Darracq Motor Engineering Company Limited was a London importer, retailer and wholesaler of French-made Darracq and Talbot automobiles, a coachbuilder making regular production runs of bodies for S T D group products and a property holding company on behalf of its parent S T D Motors Limited.

In 1935 its assets were sold following the financial collapse of S T D Motors in 1934. The coachbuilding business was bought by the Rootes brothers and lost its separate identity.

==Purpose==
In 1916 the board of A Darracq and Company (1905) Limited (later S T D Motors) elected to rearrange ownership of its Suresnes, Paris plant and the Darracq distribution system in London.

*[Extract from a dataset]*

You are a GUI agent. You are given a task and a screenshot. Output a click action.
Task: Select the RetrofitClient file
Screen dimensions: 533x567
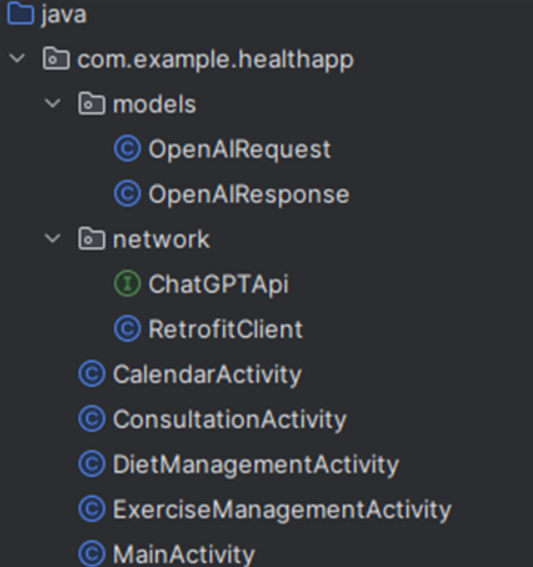click(226, 329)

Darracq Motor Engineering was incorporated to take over their assets located in Britain: 150 Bond Street showrooms, warehouses, service garages etc., including their Fulham, London Works, at that time making munitions, aircraft and components such as propellers and under the wartime control of the Royal Aircraft Factory.

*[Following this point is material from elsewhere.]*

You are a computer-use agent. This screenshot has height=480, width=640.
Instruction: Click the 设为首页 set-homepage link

After incorporation Darracq Motor Engineering Company added to its British assets ownership of the Darracq land in France on which their Suresnes plant was situated. Darracq Motor Engineering then leased it to a new French company, Société Anonyme Darracq, incorporated to hold all the other French assets formerly held directly by A Darracq and Company (1905) Limited.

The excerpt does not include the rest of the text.